4 présentations

• 
  15h30 - 15h55

  Stochastic Uncapacitated Hub Location

  • Ivan Contreras, prés., Concordia University
  • Jean-François Cordeau, HEC Montréal, GERAD, CIRRELT
  • Gilbert Laporte, HEC Montréal

  We present stochastic uncapacitated hub location problems in which uncertainty is associated with demands and transportation costs. To solve the case of uncertain independent transportation costs, we propose a Monte-Carlo simulation-based algorithm that integrates a sample average approximation scheme with a Benders decomposition algorithm.

• 
  15h55 - 16h20

  Facility Location with Economies of Scale and Congestion: Models and Column Generation Heuristics

  • Fatma Gzara, prés., University of Waterloo
  • Samir Elhedhli, University of Waterloo
  • Da Lu, University of Waterloo

  We study location problems with an inverse S-shaped cost function that is initially concave and then turns convex.
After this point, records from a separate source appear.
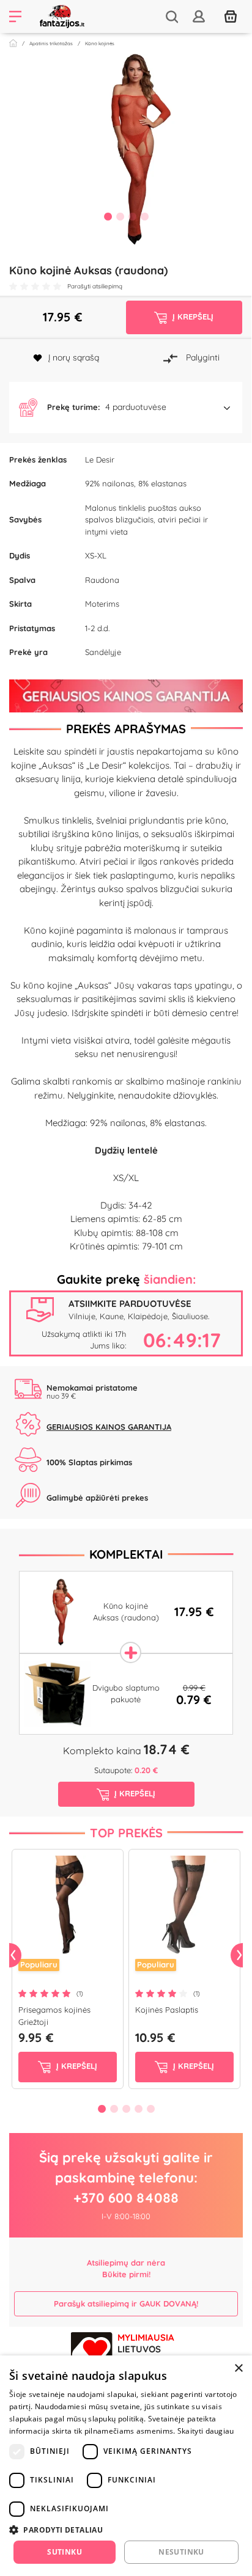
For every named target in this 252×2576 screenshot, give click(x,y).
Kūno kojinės (99, 43)
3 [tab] (132, 216)
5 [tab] (150, 2108)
We introduce a nonlinear mixed integer programming formulation that is decomposable by environment type: economies of scale or congestion. We propose solution methods based on Lagrangean relaxation, column generation, and branch-and-bound.

• 
  16h20 - 16h45

  Cannibalisation Effects in Franchise Chains: A Variable Neighbourhood Search Method

  • Behnaz Saboonchi, prés., GERAD - HEC Montréal

  We present a Variable Neighbourhood Search heuristic to solve the classical Max-Min p-dispersion problem. It will serve as the core to build more practical franchise location models in the future. We intend to minimize cannibalization as much as possible by maximizing the dispersion between either the newly added units, or between the existing units and the new ones.

• 
  16h45 - 17h10

  Dividing a Territory Among Several Facilities

  • John Gunnar Carlsson, prés., University of Minnesota

  We consider the problem of dividing a geographic region into sub-regions so as to minimize the maximum workload of a collection of facilities over that region. We consider two measures for the "workload" of a facility: one is the length of a TSP tour of all demand points in the assigned sub-region, and the other is a monomial function of the distance from a demand point to its assigned facility.